You may be fielding calls from clients rattled by prognosticators screaming (and tweeting), “Taxes are going up! Inflation is going to run away with your retirement nest egg!”
It can be difficult to lower clients’ blood pressure. But you can, and you should. I don’t think there is cause for clients to worry or make moves today. But as debate rages in Congress and in the media, this is an opportunity to share some lessons I learned over four decades of studying the markets under the tutelage of my father, Paul A. Samuelson, a Nobel Laureate in economics.
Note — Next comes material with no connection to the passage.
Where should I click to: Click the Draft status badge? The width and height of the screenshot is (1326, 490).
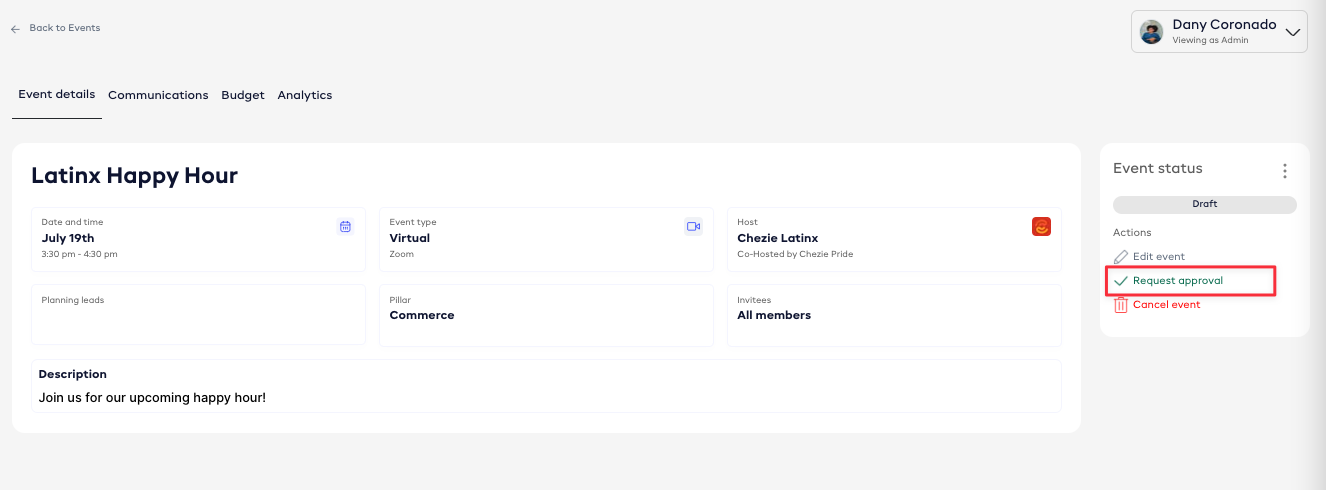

He and I talked often, especially in challenging times, about taxes and inflation, the enemies of wealth accumulation and maximizing retirement income. I can share some of what I learned from him, so you can help educate your clients. In future columns, I’ll expand on how you can help clients maximize their income in retirement by coordinating multiple accounts and how to deal with inflation.
Four Tax Proposals And What They Mean To Your Clients
President Biden’s first proposal involves taxing dividends and capital gains at the same rates as ordinary income. This strategy would be unwise, as it would incent companies to retire equity and issue risky debt. High leverage almost invariably leads to poor operating performance.
Your clients need to avoid risky, high-yield bonds. Period. They also need to avoid realizing capital gains now, because current tax rates may be lower than next year’s but still higher than their tax rates in retirement.
A second proposal is more likely to move ahead. It involves increasing tax rates on interest income and capital gains for very high-income households. The Medicare Investment Tax currently adds 3.8% in taxes to support Medicare, and a proposed Childcare Investment tax of 5% could support childcare programs. Increased tax rates should also encourage some investors to substitute municipal bonds for taxable bonds.
Of course, my father would have envied how low even proposed investment tax rates are compared to what he paid during most of his adult life.
A third proposal would increase tax rates on ordinary income for high-income households. Again, should this be enacted, you can guide your clients toward options to decrease their tax liabilities. Those options include maximizing qualified contributions to 401(k) accounts and accelerating charitable donations of appreciated stock.
A fourth proposal involves a higher corporate tax rate and a minimum tax rate on earnings shifted to low-tax countries. This may increase taxes for some companies, but your clients have no obvious way to trade on it.
My Advice: Pivot Client Conversations To How To Reduce Their Taxes
Clients should stay focused on ways to reduce their taxes while they are working. Wage earners in all federal tax brackets can maximize 401(k) contributions and gifting appreciated stock. Households in low (10% and 12%) and medium (22% and 24%) federal tax brackets use deductions to absorb some of their tax liability.